(Item position entries)
# # # # #

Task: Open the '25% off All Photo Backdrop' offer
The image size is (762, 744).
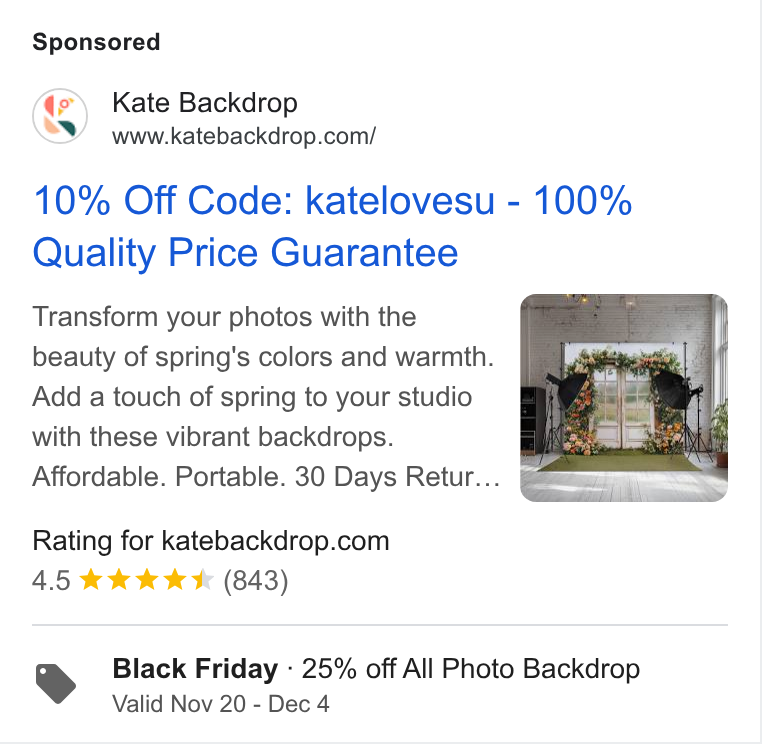Action: (x=470, y=669)
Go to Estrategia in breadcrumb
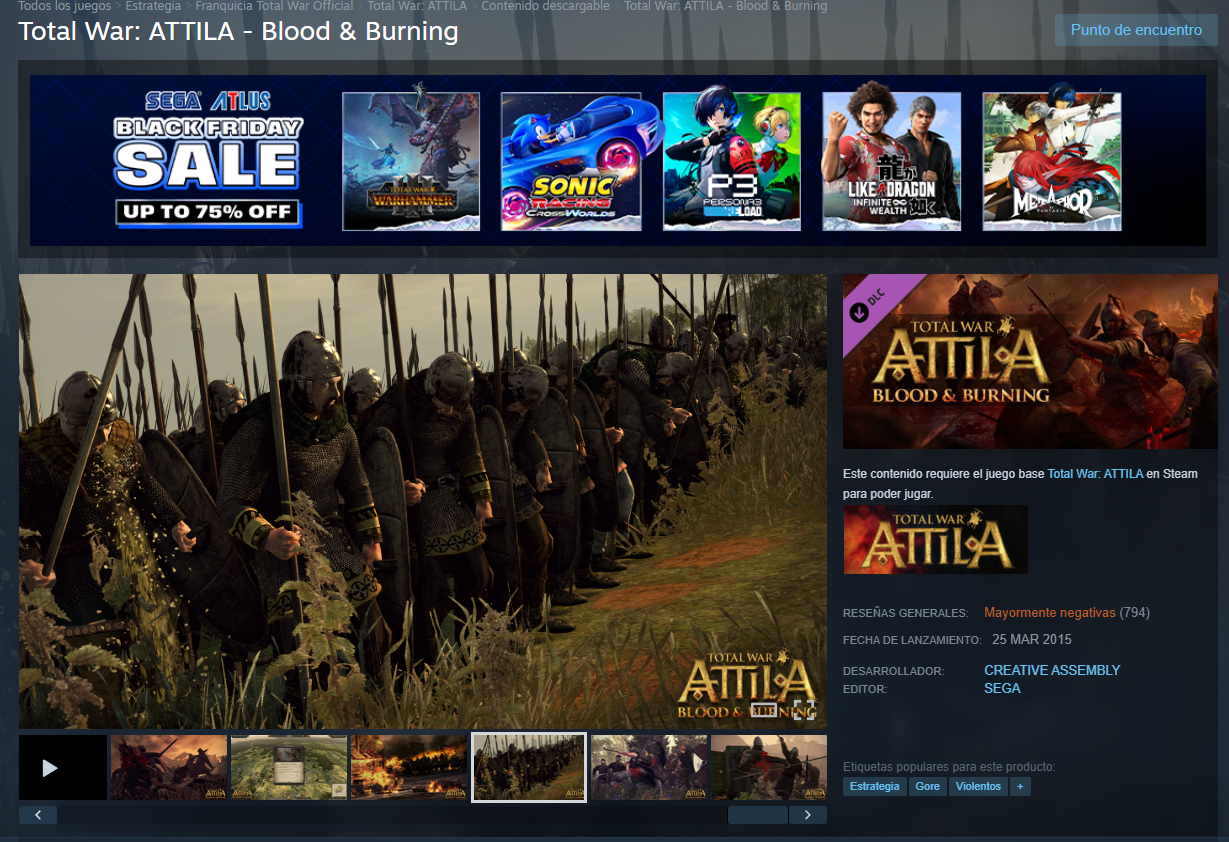 point(153,6)
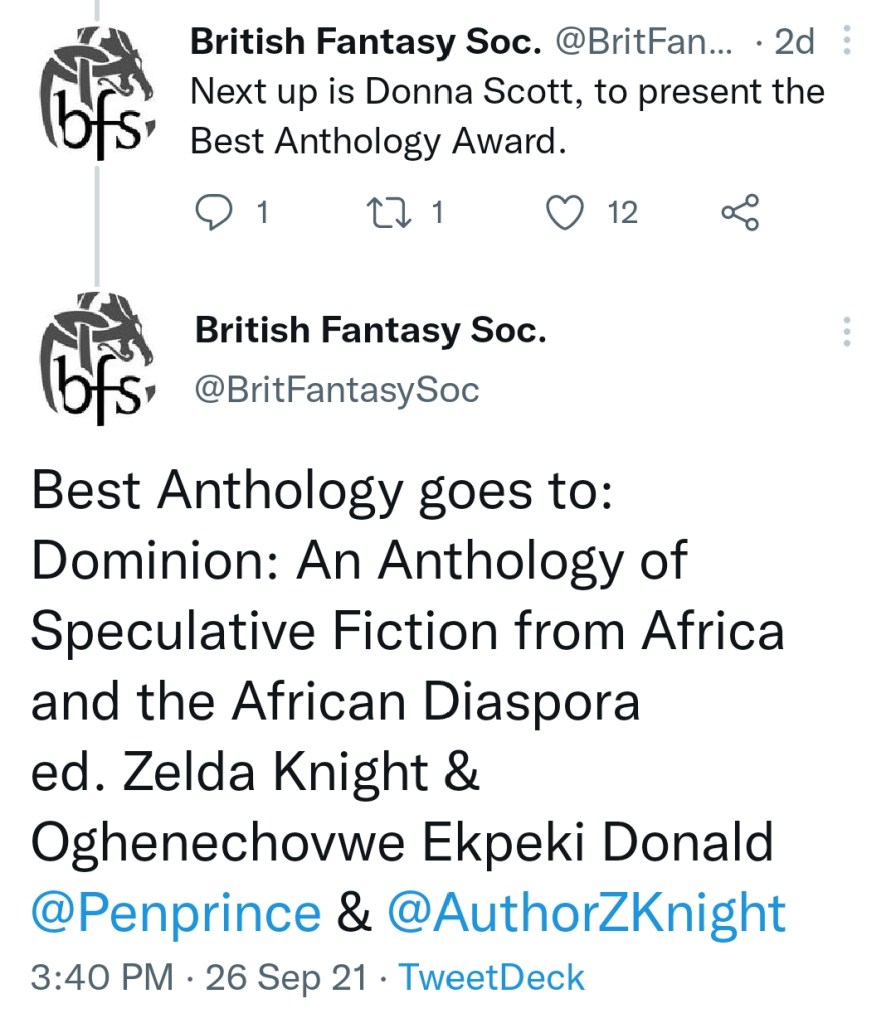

# # # # #

**To do**
Format every row above as a numbered list, skipping any blank lines. Leave the pictures out of your answer.

**Reply to the exercise**
1. Task: Open the '25% off All Photo Backdrop' offer
2. The image size is (762, 744).
3. Action: (x=470, y=669)
4. Go to Estrategia in breadcrumb
5.  point(153,6)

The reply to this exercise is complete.